On April 6, 1917, America entered the First World War, a war that had been raging since 1914. The United States government realized that the success of the war effort depended on contributions from the homefront. This global conflict required the assistance of every man, woman, and child: to buy war bonds, conserve food and fuel, send supplies overseas, support the troops, and manufacture the weapons and machinery needed for battle. Each person had to do their part.
The citizens and institutions of Philadelphia answered the call to do their patriotic duty. Philadelphians came to the Library Company to learn more about the war. They participated in parades, Liberty Sings (public sing-alongs), and bond drives to show support and raise awareness. Residents (even schoolchildren) grew gardens and saved food. Men enlisted and women spearheaded support organizations. These activities on the homefront helped unite Philadelphians in a common cause, culminating in a victory over the enemy on November 11, 1918.

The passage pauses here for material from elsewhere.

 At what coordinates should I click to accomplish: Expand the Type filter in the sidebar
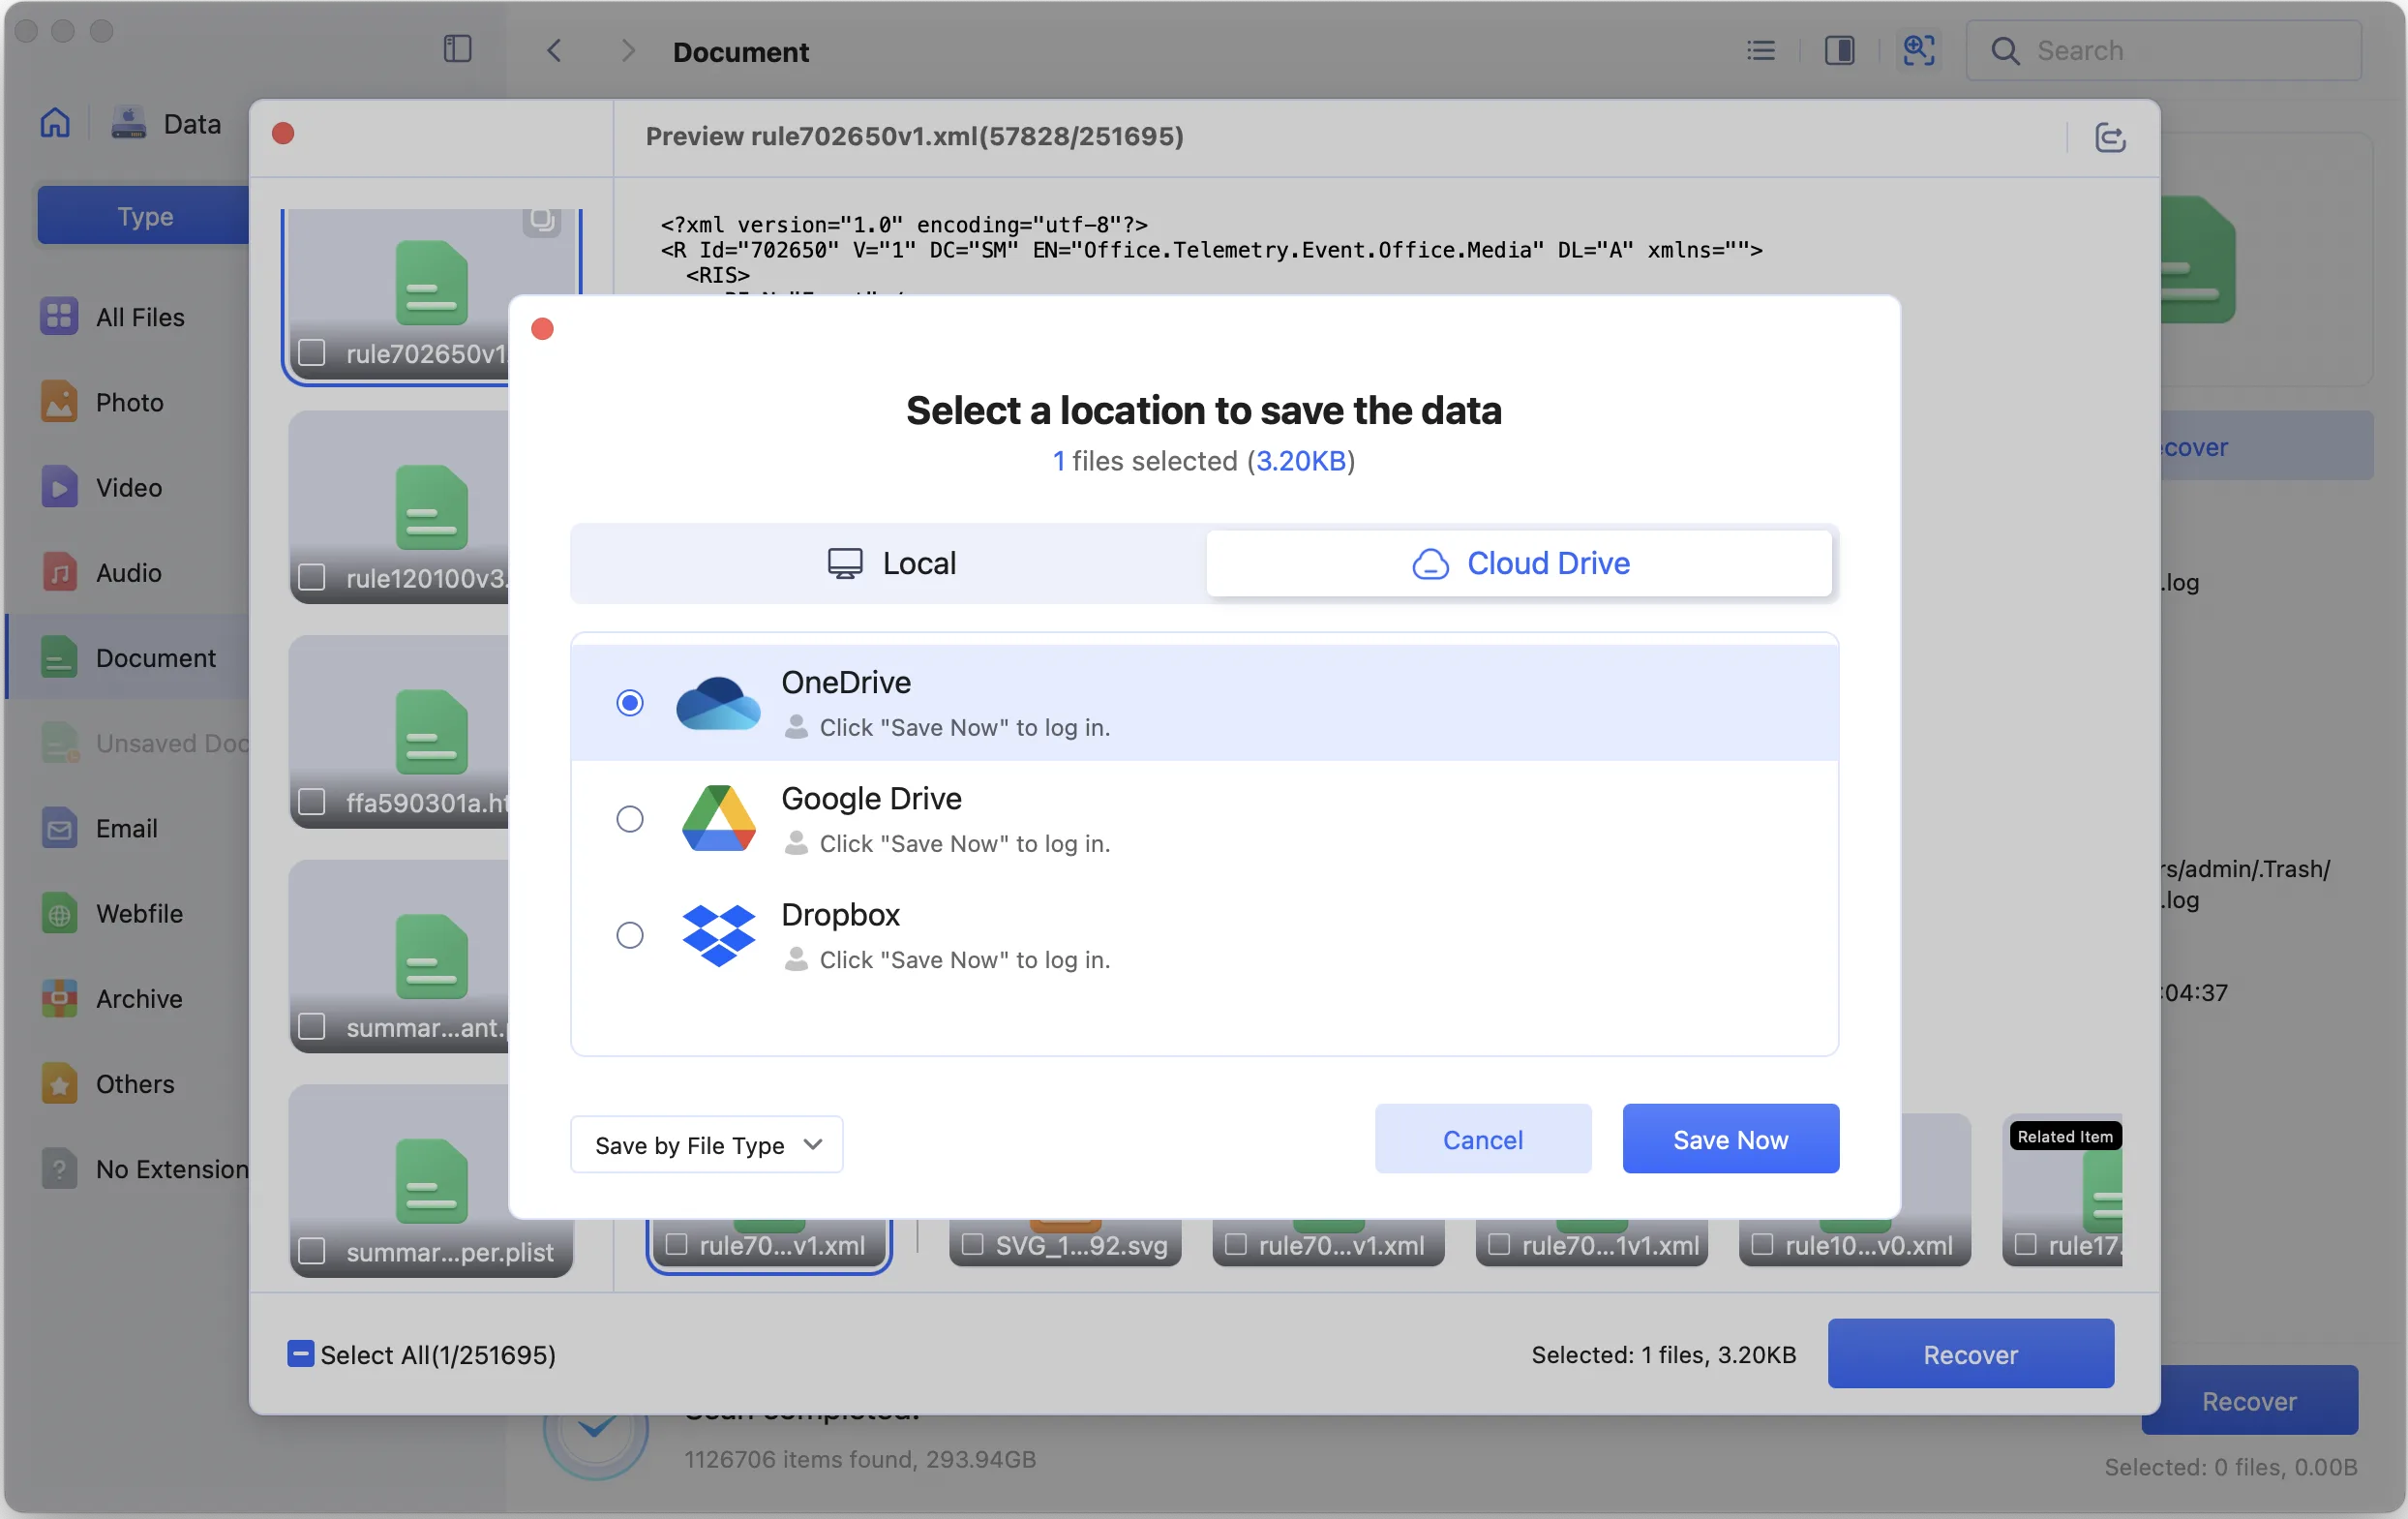(x=144, y=215)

From November 11, 2016 through April 21, 2017, the Library Company of Philadelphia Together We Win: The Philadelphia Homefront During the First World War was on display in our gallery. Co-curated by Reference Librarian Linda August and Curator of Prints and Photographs Sarah Weatherwax, this exhibition commemorates the 100th anniversary of America’s entrance into the war and the sacrifices and contributions Philadelphians made to the Allied cause. More specifically, the exhibition examines the role that the Library Company, its staff and its shareholders, played in supporting the war effort. Books, photographs, audio clips of World War I era music, home-made Allied flags, a scrapbook, and other ephemera will explore the story of the city and its residents during the war years and their immediate aftermath.